Pour Maud Tavel, la décision politique se nourrit bien sûr des sciences, mais il y a des aspects réglementaires et des aspects financiers. Les temporalités des décideurs politiques sont également problématiques : le temps du décideur est un temps long « celui qui décide de la construction du stade n’est pas celui qui l’inaugure », résume-t-elle, mais le changement climatique nécessite des réponses rapides, avec des coûts immédiats, et des effets et des bénéfices à long terme.
Dans ce contexte, que penser de l’action de certains scientifiques qui vont jusqu’à s’enchaîner ? Pour les scientifiques de la table ronde, on peut comprendre cette frustration. Pour autant, si certains sont tentés par d’éventuelles actions militantes, Sandrine Anquetin mentionne qu’en tant que scientifique, on doit rester vigilant entre sa posture de citoyen militant et sa posture de scientifique qui, de facto, engage son organisme de recherche d’appartenance dans de telles actions militantes, et ce n’est pas si simple.
De la formation des décideurs publics
Au mois d’avril dernier des chercheurs de divers organismes de recherche se sont rendus à l’Assemblée nationale pour délivrer des formations d’1 heure aux nouveaux députés (Initiative « Un mandat pour le climat »). Depuis la rentrée, d’autres sessions de formation ont eu lieu auprès du gouvernement.
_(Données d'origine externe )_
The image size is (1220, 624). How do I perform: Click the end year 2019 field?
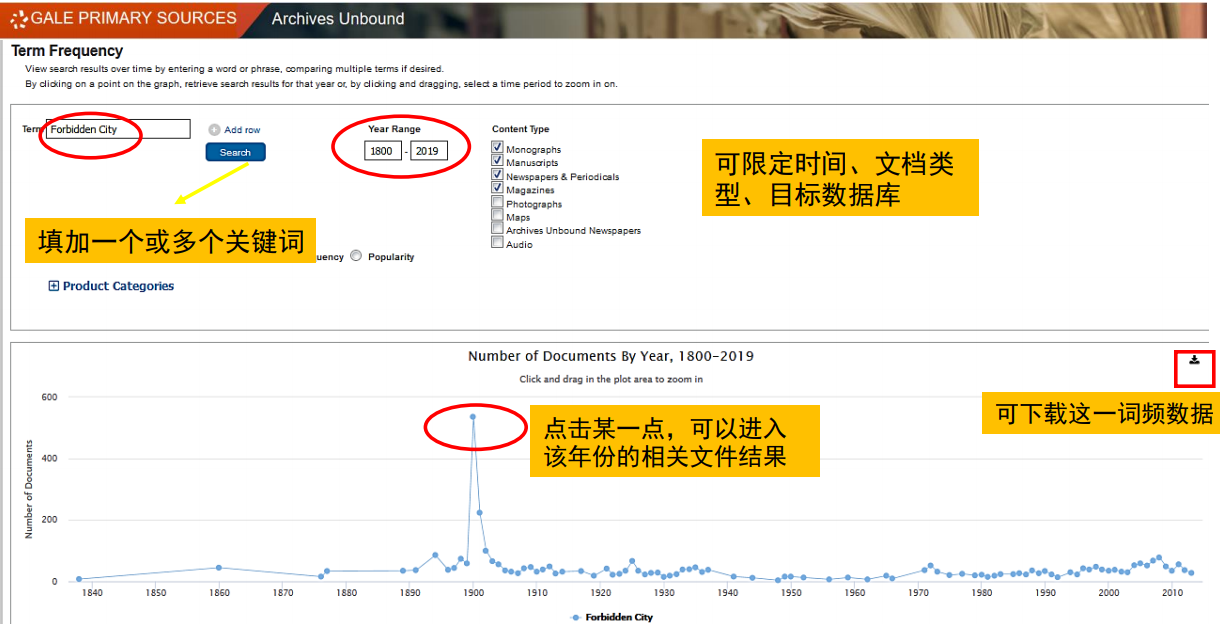tap(428, 151)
Quel regard porter sur des actions de type ? Maud Tavel dénonce la médiatisation des formations de ce type qui selon elle fait perdre en crédibilité la classe politique. « Bien sûr les élus ont besoin de se former et se forment tout le temps, mais ce type de formation très courte n’est pas une solution ». Selon Samuel Morin, la culture scientifique n’est certes pas toujours au rendez-vous chez les ministres, mais ils s’appuient sur une administration. Le problème est qu’elle n’a pas forcément été formée non plus à ce sujet. Aussi il estime que le vrai enjeu est de former les administrations territoriales « il faut tous qu’on monte d’un cran sur le sujet ! Ça ne suffit pas de former les ministres ». Certains élus s’avouent effectivement démunis et les scientifiques répondent souvent à des demandes de formation de leur part. Sandrine Anquetin pondère : on n’attend pas d’un ou une politique d’avoir une connaissance pointue sur le sujet du climat, mais on attend qu’il ou elle reconnaisse les expertises des scientifiques pour savoir les interpeller quand il le faut, et les respecter. Il y a en effet surtout un besoin d’apprendre à travailler ensemble.
Apprendre à travailler ensemble
Pour Anne-Sophie Olmos, il manque surtout des espaces opérationnels d’échanges entre décideurs et scientifiques. Par exemple, la nappe souterraine de Grenoble est une des nappes les plus polluées du pays. Mais des études de faisabilité réalisées en 2015 ont montré qu’il était jugé trop coûteux d’agir et par conséquent quasi rien n’a été fait. Est-ce que les scientifiques ne pourraient pas aider les décideurs à mettre en place des choses certes plus légères mais qui ont un impact ? Dans le cadre de sa candidature au dispositif Grenoble Capitale verte européenne1 la ville de Grenoble a constitué un conseil scientifique. Maud Tavel explique que ce conseil scientifique a pour rôle de contribuer à vulgariser les sujets scientifiques mais « doit aussi être le poil à gratter des institutions locales pour vérifier que nos orientations à 10 ou 15 ans sont suffisantes, et qu’on ne pourrait pas faire mieux. » Elle insiste sur la nécessité que les acteurs travaillent ensemble.
Sandrine Anquetin déplore que notre organisation territoriale par services, ministères, etc. ne soit pas bien adaptée pour répondre aux enjeux du changement climatique et de la biodiversité. « On a un service de l’eau, un service pour le tourisme et encore un autre pour l’agriculture, l’industrie … tout est en silo ! Les enjeux climatiques et de perte de biodiversité nécessitent de travailler sur des socio-écosystèmes, à l’échelle du territoire. On a besoin d’interpeller tous ces différents services … qui parfois ne communiquent pas très bien ! »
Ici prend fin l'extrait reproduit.